:: RECORDS

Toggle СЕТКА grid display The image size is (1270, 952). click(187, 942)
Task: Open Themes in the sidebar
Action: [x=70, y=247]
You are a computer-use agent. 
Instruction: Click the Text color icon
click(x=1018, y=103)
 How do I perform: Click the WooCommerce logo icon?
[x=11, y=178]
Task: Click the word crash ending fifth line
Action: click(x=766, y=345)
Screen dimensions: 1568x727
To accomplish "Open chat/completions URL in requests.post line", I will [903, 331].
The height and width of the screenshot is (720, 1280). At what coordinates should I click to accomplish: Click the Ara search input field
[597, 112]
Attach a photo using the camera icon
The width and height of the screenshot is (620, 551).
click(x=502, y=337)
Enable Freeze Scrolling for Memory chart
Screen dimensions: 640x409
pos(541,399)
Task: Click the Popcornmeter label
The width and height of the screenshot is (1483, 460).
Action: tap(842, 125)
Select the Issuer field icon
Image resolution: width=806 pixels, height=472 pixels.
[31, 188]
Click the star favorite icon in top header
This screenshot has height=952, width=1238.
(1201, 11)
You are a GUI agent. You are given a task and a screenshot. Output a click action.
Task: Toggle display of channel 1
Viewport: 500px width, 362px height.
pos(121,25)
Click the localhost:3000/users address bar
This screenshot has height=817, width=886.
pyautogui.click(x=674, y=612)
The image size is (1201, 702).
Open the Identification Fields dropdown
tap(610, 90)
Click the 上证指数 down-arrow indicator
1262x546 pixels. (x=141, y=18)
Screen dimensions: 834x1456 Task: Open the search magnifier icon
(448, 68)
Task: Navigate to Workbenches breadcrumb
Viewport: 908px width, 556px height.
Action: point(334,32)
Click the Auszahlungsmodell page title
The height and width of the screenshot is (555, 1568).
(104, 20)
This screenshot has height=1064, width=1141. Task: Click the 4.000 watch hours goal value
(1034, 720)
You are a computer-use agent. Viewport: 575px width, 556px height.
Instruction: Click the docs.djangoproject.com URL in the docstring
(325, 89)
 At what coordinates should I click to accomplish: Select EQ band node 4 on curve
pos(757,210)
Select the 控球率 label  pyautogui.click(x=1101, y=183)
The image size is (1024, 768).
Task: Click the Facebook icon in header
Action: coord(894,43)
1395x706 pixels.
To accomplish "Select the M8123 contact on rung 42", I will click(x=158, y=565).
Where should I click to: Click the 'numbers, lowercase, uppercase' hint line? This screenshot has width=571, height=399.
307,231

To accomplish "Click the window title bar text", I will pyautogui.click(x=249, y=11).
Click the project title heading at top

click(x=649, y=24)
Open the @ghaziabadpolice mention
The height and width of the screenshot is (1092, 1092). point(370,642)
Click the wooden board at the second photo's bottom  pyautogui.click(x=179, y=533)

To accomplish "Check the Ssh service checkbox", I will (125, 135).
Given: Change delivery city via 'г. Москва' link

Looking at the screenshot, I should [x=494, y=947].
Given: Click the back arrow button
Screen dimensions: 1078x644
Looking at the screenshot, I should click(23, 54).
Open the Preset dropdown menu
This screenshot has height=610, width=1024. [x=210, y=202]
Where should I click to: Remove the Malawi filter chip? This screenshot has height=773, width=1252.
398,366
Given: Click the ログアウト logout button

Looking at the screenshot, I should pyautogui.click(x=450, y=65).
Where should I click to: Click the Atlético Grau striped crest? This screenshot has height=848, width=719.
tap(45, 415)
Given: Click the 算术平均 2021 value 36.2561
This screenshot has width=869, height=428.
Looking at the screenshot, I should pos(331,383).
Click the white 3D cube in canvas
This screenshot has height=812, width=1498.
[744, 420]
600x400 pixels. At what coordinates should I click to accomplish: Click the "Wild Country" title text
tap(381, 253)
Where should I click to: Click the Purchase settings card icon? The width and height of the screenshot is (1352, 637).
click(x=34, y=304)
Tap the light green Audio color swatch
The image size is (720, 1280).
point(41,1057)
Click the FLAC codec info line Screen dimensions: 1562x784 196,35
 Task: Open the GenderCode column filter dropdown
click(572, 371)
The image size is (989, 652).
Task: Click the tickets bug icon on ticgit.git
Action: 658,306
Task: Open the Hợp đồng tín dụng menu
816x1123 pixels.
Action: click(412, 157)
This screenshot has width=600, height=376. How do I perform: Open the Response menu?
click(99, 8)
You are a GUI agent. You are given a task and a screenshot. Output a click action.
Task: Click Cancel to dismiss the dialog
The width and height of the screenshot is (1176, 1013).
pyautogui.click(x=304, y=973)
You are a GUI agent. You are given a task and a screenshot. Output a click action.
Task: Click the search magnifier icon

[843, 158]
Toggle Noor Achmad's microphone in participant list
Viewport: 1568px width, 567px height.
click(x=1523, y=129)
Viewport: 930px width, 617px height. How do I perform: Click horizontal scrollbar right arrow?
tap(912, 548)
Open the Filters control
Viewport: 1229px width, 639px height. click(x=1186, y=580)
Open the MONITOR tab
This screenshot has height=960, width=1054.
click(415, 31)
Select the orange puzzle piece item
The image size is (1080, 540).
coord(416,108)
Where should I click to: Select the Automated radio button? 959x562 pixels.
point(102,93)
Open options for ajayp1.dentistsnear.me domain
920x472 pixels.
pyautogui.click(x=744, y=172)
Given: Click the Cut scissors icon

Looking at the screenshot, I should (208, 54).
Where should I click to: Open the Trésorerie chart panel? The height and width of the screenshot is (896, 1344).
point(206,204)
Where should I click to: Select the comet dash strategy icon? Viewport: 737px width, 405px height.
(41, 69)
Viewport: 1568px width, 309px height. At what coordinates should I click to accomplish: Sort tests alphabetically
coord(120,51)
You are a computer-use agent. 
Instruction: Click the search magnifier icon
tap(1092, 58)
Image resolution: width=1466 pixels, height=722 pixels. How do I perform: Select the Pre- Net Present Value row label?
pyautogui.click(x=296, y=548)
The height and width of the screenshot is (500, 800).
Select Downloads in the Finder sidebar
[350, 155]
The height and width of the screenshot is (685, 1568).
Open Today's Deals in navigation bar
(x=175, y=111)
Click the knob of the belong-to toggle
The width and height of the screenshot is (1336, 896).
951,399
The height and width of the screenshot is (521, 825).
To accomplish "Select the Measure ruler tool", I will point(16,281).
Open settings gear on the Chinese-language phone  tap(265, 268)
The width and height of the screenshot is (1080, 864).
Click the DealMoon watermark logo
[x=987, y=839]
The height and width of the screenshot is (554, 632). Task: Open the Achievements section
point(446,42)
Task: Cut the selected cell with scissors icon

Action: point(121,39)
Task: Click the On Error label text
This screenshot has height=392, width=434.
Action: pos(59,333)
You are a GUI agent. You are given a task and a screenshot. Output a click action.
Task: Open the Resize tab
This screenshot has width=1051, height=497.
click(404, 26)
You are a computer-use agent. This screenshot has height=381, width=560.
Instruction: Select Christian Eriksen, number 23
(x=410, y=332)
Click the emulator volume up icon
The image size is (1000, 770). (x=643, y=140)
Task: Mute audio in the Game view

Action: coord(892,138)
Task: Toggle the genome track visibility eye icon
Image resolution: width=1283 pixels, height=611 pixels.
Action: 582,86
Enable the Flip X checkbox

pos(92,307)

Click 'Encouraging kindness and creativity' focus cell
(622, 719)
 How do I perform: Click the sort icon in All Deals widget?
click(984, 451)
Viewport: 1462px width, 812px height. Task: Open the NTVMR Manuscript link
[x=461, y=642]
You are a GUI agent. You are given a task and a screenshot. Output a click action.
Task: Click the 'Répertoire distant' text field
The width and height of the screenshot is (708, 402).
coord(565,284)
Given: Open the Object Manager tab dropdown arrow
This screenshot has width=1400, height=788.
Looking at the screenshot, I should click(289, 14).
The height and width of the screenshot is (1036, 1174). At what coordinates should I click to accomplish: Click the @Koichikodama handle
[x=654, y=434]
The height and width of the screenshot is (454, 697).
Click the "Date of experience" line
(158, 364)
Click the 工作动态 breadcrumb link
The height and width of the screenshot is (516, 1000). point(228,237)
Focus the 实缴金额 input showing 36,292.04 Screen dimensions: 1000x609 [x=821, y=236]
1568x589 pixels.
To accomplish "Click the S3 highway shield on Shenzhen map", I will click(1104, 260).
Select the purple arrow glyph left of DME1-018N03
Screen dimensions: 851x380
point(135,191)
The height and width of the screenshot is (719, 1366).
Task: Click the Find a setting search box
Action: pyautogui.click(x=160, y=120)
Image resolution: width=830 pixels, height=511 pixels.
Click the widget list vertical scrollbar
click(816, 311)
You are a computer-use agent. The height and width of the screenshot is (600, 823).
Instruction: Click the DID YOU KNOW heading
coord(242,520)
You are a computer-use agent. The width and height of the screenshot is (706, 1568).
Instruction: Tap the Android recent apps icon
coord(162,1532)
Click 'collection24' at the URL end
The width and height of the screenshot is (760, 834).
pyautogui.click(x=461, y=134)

::::

Reproduce the lines above, beginning at the line with "Given: Click the back arrow button" and stopping after the line with "Given: Click the 算术平均 2021 value 36.2561", exactly as they are.

> [SOLUTION]
Given: Click the back arrow button
Screen dimensions: 1078x644
Looking at the screenshot, I should click(23, 54).
Open the Preset dropdown menu
This screenshot has height=610, width=1024. [x=210, y=202]
Where should I click to: Remove the Malawi filter chip? This screenshot has height=773, width=1252.
398,366
Given: Click the ログアウト logout button

Looking at the screenshot, I should pyautogui.click(x=450, y=65).
Where should I click to: Click the Atlético Grau striped crest? This screenshot has height=848, width=719.
tap(45, 415)
Given: Click the 算术平均 2021 value 36.2561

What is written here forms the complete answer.